# Thread: Partial derivatives (from D'Alembert)

1. ## Partial derivatives (from D'Alembert)

Hello, I'm wondering, how would you answer the following question?

I've put in the conditions, but really can't see how to find the functions. I'd really appreciate some help. Thank you.

2. Originally Posted by jonmondalson
Hello, I'm wondering, how would you answer the following question?

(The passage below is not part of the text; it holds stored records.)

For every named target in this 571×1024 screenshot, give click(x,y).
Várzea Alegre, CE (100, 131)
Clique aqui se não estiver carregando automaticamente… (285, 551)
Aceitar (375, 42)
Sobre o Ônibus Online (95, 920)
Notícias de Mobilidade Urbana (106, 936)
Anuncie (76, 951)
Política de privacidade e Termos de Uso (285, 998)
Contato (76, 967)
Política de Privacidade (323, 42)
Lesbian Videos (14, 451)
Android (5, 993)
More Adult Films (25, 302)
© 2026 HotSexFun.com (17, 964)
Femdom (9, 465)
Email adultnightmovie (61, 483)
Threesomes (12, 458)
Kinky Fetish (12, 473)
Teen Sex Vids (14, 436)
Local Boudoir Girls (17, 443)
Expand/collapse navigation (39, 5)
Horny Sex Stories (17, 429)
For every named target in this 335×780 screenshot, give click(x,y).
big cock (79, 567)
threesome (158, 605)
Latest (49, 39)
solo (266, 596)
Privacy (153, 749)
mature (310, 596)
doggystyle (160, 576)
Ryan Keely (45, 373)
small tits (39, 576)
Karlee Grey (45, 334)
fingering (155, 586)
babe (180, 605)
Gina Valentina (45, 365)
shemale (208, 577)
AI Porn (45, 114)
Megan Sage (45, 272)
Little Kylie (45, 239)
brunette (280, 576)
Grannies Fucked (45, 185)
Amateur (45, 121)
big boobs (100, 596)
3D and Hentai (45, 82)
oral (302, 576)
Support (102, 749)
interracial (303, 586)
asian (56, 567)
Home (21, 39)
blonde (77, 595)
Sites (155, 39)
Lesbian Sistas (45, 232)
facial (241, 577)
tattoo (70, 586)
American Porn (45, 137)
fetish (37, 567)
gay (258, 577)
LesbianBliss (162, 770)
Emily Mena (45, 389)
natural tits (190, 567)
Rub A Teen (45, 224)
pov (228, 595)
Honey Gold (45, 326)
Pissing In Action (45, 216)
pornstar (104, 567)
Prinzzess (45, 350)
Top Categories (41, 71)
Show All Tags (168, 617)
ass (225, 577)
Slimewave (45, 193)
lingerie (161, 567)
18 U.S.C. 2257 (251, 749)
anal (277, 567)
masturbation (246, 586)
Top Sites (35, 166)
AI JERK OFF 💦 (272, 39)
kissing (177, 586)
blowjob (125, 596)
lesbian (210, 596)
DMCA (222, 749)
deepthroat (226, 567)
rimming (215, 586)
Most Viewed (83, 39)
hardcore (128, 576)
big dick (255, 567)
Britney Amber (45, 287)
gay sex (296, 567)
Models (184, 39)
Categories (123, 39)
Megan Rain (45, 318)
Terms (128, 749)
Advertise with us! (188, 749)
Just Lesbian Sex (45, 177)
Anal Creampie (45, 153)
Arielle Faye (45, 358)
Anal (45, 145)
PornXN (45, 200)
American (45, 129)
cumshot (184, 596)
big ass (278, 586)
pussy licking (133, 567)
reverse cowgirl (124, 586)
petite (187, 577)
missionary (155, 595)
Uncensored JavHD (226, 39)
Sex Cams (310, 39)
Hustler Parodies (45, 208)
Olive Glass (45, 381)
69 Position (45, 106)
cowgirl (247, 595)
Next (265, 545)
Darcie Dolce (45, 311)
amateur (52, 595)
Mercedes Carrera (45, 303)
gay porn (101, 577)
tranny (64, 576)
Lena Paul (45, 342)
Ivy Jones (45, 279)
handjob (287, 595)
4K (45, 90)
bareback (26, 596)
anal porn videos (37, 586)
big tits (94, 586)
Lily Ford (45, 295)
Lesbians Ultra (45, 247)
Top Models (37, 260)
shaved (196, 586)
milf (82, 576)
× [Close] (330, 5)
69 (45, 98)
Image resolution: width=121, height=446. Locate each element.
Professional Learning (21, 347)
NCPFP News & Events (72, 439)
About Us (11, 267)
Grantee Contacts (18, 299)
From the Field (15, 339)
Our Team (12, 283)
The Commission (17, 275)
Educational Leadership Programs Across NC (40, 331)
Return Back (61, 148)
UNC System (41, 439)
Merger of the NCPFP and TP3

I've put in the conditions, but really can't see how to find the functions. I'd really appreciate some help. Thank you.
So we have that

$\displaystyle u_t(x,t)=-cF'(x-ct)+cG'(x+ct)$

If you plug into the equations you get that

$\displaystyle \frac{1}{x^2+1}=F(x)+G(x)$

$\displaystyle 0=-cF'(x)+cG'(x) \iff F'(x)=G'(x)$

The last line gives

$\displaystyle F(x)=G(x)+k$

This gives

$\displaystyle G(x)=\frac{1}{2}\frac{1}{x^2+1}-\frac{k}{2}$

and

$\displaystyle F(x)=\frac{1}{2}\frac{1}{x^2+1}+\frac{k}{2}$

$\displaystyle F(x-ct)=\frac{1}{2}\frac{1}{(x-ct)^2+1}+\frac{k}{2}$

$\displaystyle G(x+ct)=\frac{1}{2}\frac{1}{(x+ct)^2+1}-\frac{k}{2}$

So the final solution is

$\displaystyle u(x,t)=\frac{1}{2}\frac{1}{(x-ct)^2+1}+\frac{1}{2}\frac{1}{(x+ct)^2+1}$